• TASK GOAL: Check each line of the data for "Vânzări" and select those that have it.

• THE DATA:
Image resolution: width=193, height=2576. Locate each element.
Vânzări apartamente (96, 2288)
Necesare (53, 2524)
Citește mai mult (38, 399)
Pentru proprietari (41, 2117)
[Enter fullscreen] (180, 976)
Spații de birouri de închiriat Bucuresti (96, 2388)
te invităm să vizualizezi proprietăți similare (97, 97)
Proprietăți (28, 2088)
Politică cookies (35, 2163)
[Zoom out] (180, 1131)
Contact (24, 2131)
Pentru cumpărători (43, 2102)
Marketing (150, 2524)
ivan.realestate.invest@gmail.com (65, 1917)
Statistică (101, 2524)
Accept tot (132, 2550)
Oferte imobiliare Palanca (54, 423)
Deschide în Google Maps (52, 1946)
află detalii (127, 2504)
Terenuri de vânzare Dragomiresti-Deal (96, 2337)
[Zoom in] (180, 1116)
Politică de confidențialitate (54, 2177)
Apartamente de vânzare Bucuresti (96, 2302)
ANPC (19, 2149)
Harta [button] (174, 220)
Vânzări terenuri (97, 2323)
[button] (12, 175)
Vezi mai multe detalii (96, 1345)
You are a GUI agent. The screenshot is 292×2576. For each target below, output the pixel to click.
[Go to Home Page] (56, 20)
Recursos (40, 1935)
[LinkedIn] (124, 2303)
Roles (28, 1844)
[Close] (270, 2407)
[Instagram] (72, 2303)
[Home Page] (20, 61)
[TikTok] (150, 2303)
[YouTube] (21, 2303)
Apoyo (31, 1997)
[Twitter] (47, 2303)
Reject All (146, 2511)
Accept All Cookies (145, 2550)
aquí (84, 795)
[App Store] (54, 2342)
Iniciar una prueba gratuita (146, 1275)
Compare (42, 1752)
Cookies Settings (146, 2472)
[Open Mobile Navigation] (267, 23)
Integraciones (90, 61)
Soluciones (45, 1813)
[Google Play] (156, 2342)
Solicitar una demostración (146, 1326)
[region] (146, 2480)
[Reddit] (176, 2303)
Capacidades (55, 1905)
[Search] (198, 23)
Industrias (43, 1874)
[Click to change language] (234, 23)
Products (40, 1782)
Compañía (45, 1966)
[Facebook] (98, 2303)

• SOLUTION TO THIS EXERCISE:
Vânzări apartamente (96, 2288)
Vânzări terenuri (97, 2323)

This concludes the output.